A handful of research groups have conducted similar systematic studies detailing the effectiveness of various MOFs at trapping poisons such as carbon monoxide, nitrogen oxides, sulfur dioxide, and other toxic compounds. These kinds of studies, which Peterson and DeCoste recently reviewed in Chemical Reviews, have helped point scientists to a set of guiding principles for preparing the most effective MOFs (2014, DOI: 10.1021/cr4006473).
In addition to trapping toxic gases, some MOFs can neutralize the poisons chemically. For example, Northwestern University chemists Omar K. Farha and Joseph T. Hupp and coworkers noticed that Zr-OH-Zr linkages in UiO-66 resemble the Zn-OH-Zn active site in phosphotriesterase enzymes. These naturally occurring enzymes hydrolyze phosphate ester bonds. So Farha and Hupp wondered whether the MOFs could catalyze the same reaction in highly toxic organophosphate nerve agents, such as sarin and soman, rendering them harmless.
For the sake of safety, the team studied the less toxic simulants methyl paraoxon (dimethyl 4-nitrophenyl phosphate) and p-nitrophenyl diphenyl phosphate in solution phase. They found that the MOF effectively and selectively mediates cleavage of the simulants’ phosphate ester bonds (Angew. Chem. Int.
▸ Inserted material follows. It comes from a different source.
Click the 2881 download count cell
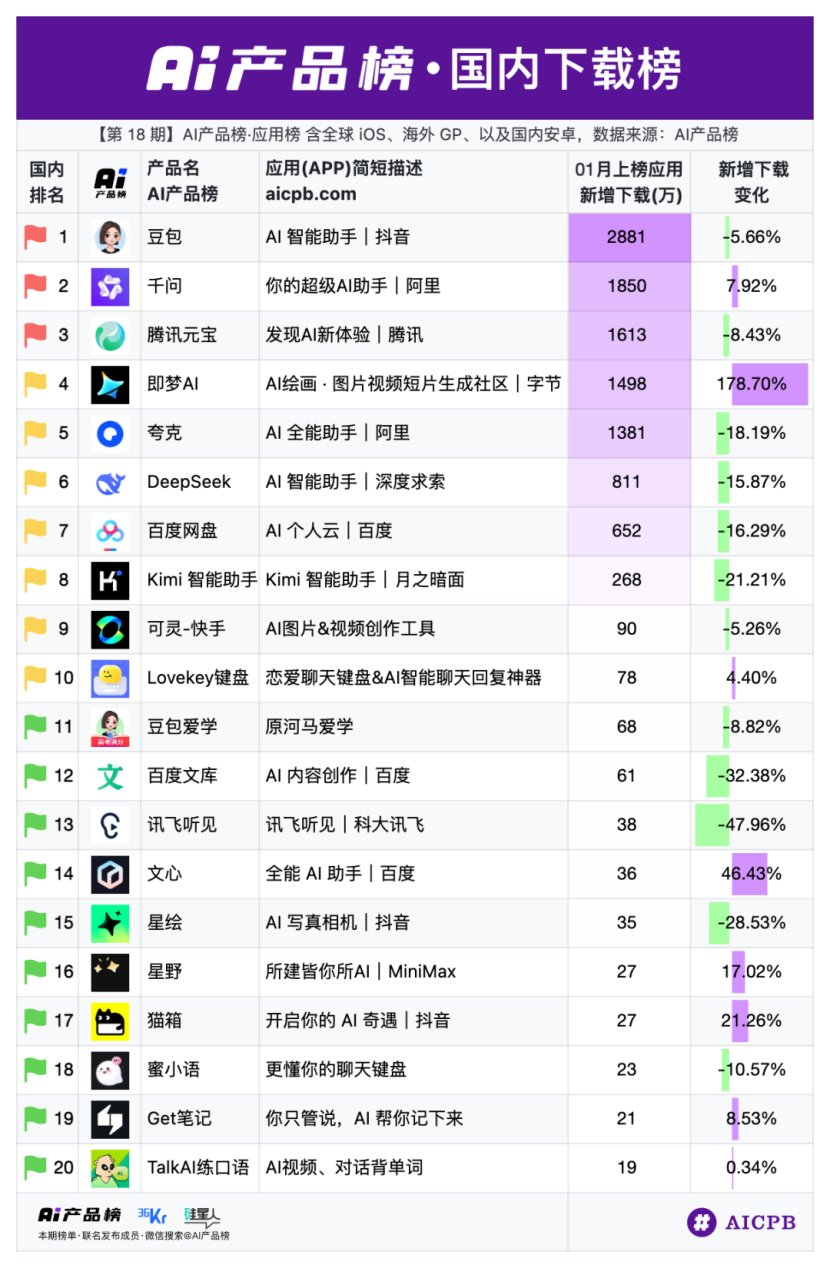 coord(627,238)
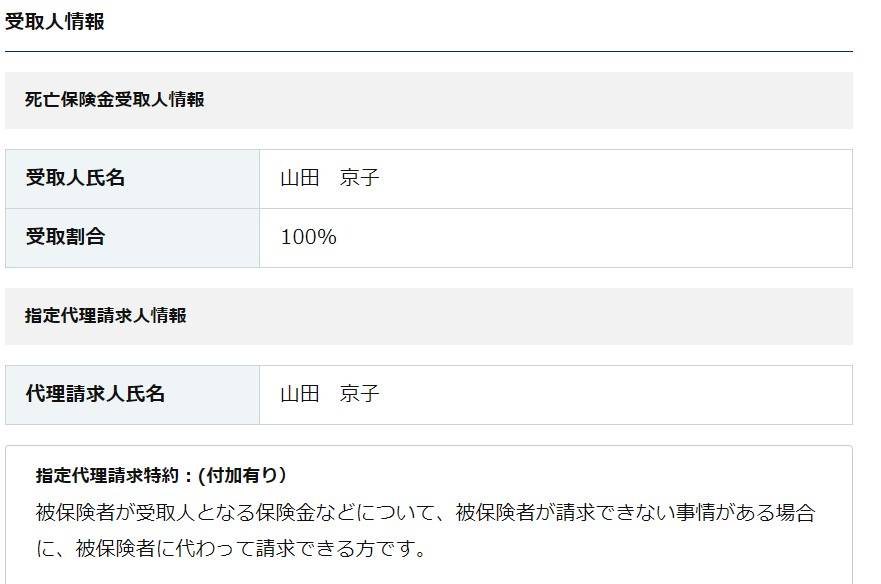Select 山田 surname in 代理請求人氏名 row

(299, 393)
Ed. 2014, DOI: 10.1002/anie.201307520).
“With nerve agents, cleaving the right bond is critical,” Farha says. “If you cleave the wrong bond, the product can be as nasty as the real thing.” Farha notes that the team is now working on new types of MOFs that appear to be effective at neutralizing real nerve agents, not just simulants, under more realistic gas mask conditions.
Ultimately, the broadest range of respiratory protection will probably be provided by combining materials, Peterson says. One promising non-MOF material undergoing extensive evaluation is a zirconium hydroxide sorbent doped with cobalt, zinc, silver, and amines. Known as CoZZAT, the material is effective at filtering acids and acid-forming gases such as cyanogen chloride, hydrogen cyanide, hydrogen chloride, hydrogen sulfide, and others. Unlike activated carbon, which traps poisons via relatively weak physical adsorption, CoZZAT filters these molecules by reacting with them chemically.
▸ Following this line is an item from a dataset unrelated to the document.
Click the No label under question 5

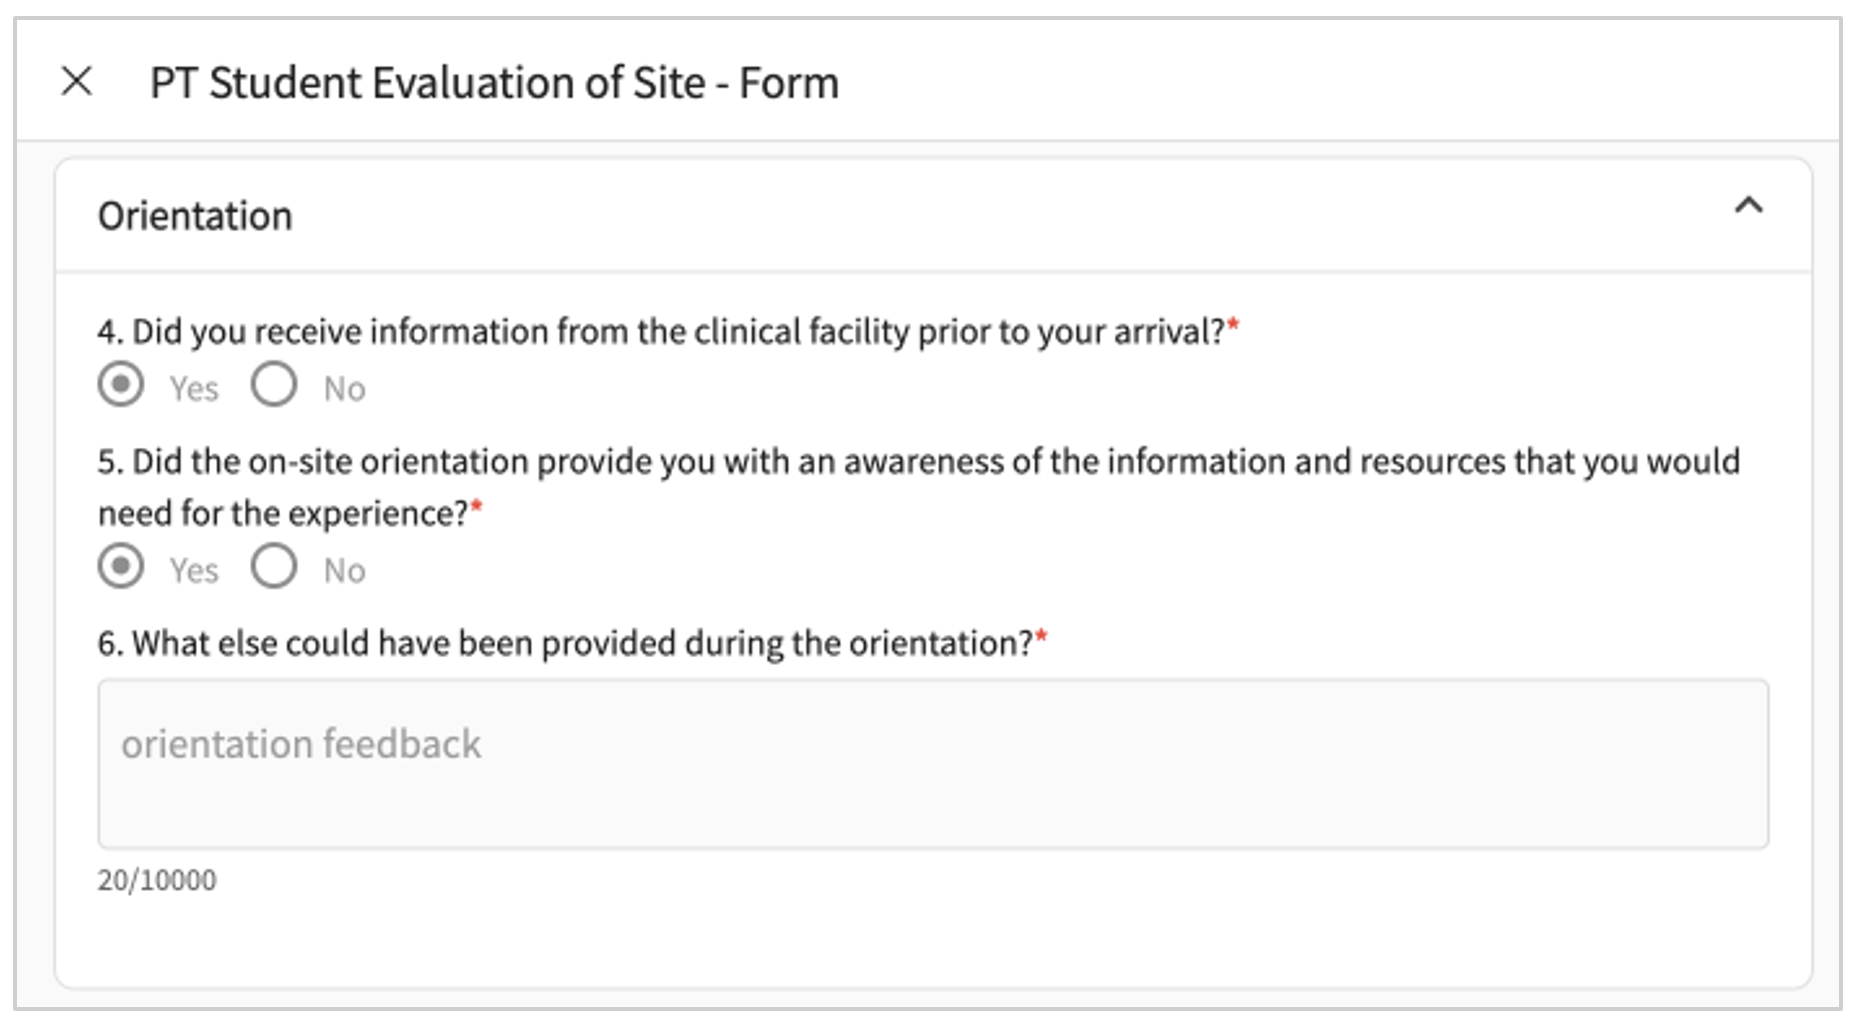[x=345, y=571]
Combining CoZZAT with a MOF such as Cu-BTC, a Cu-based framework compound that effectively traps ammonia, amines, and related compounds, and with activated carbon, which readily adsorbs a wide range of organic compounds, would protect against a broad spectrum of poisonous gases. ECBC scientists are currently assessing the efficacy of such combinations in laboratory studies.
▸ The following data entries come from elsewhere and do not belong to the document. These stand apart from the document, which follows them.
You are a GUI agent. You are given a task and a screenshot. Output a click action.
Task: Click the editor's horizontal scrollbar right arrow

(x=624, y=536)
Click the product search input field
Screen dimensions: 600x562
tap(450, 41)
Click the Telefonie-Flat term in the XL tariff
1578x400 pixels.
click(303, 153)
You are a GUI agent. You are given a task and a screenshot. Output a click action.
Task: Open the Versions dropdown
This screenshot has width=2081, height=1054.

But materials that do well in the lab are only halfway home. “I’ve seen many technologies that work well in the lab but don’t survive in the harsh field environment,” says William M. Fritch, an ECBC product manager responsible for evaluating gas mask technology for the U.S. Army, Navy, Marine Corps, and Air Force. Filter materials (and the masks themselves) must pass a battery of tests that expose the equipment to high and low temperatures, temperature swings, high levels of humidity and dust, rough handling, and other real-world conditions, Fritch says. MOFs, used alone or in combination with other materials, have not yet been subjected to those elaborate field tests.
Whether MOFs will make it to that stage of gas mask development remains to be seen. Peterson and DeCoste are optimistic, especially because of the level of chemical customization possible with MOFs. But thus far, only a limited number of studies have been conducted, and most deal with just a handful of the most common framework compounds. To take advantage of the promise of MOFs, Peterson says, additional experts in materials synthesis and adsorption need to work together. Such collaborations could lead to advances that would make MOFs the stars of respiratory protection.